__ENTRIES SUPPLIED__:
|---|

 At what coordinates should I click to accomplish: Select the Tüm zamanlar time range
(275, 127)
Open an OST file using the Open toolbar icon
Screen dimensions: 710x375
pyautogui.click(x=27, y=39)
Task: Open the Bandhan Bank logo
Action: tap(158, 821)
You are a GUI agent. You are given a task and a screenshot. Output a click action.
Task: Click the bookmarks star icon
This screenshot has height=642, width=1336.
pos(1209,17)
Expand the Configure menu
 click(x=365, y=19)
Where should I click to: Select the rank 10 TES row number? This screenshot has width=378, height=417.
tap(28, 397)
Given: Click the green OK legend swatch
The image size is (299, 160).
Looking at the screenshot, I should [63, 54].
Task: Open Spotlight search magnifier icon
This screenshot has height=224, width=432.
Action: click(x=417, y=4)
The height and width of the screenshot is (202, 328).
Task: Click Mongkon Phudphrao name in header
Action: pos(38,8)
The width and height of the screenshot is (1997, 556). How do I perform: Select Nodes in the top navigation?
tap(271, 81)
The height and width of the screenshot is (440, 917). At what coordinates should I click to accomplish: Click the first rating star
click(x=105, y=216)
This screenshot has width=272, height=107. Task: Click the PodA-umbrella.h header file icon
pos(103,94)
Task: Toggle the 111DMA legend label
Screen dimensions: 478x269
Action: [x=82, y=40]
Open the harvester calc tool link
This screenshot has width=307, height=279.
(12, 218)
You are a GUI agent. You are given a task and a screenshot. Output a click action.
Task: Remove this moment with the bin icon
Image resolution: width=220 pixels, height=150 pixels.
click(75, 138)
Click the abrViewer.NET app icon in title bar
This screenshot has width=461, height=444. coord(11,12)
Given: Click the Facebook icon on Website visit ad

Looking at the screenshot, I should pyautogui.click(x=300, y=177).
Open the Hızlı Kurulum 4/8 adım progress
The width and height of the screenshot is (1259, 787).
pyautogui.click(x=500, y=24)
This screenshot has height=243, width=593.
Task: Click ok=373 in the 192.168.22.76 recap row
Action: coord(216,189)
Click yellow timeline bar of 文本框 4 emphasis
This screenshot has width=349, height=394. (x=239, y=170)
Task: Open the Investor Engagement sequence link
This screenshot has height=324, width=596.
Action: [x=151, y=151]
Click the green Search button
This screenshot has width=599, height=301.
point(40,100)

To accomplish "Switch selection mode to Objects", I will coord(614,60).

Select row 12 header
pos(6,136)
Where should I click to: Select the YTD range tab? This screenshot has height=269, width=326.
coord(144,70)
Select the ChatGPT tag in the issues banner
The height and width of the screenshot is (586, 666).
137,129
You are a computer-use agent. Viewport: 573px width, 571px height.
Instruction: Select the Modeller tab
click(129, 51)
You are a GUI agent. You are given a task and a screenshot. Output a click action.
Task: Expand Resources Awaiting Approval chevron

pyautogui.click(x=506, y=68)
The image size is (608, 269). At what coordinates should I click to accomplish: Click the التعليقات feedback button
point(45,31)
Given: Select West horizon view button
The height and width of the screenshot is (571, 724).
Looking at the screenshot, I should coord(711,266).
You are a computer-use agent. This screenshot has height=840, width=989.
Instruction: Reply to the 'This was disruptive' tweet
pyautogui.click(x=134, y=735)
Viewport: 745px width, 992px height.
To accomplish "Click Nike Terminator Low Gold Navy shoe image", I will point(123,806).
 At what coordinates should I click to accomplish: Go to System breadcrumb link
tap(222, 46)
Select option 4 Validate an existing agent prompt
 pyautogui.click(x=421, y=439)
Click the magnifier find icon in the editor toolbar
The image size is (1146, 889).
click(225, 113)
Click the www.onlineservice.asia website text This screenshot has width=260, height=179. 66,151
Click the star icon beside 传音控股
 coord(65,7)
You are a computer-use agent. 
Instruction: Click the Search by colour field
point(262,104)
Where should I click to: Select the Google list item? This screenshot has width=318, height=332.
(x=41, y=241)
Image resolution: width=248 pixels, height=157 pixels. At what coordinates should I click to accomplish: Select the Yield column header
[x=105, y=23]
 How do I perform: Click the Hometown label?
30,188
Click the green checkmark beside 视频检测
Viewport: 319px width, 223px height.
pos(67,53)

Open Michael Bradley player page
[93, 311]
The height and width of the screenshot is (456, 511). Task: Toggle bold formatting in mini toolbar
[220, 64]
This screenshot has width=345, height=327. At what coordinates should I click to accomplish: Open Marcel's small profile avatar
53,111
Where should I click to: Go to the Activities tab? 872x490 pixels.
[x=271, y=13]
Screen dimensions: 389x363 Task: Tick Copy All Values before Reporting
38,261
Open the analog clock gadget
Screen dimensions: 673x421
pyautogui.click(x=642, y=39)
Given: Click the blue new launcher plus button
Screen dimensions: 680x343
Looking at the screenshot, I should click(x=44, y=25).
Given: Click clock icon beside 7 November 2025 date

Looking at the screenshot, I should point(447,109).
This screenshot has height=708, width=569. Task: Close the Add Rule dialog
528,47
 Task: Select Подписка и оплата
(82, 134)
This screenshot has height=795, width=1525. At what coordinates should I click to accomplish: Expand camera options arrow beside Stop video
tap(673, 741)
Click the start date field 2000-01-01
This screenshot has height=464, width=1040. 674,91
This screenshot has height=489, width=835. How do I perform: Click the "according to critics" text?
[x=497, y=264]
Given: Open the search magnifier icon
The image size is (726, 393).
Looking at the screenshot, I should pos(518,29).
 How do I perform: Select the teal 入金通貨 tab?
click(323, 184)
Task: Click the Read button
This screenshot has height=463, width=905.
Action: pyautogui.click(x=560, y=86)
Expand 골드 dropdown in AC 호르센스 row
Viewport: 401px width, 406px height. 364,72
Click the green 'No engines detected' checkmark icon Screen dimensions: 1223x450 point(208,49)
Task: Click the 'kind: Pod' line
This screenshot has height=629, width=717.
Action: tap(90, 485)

|---|

__TRY IT__:
Each line of the data that includes "green" counts once; say how many there are, giving nothing but the number.

__EXERCISE SOLUTION__:
4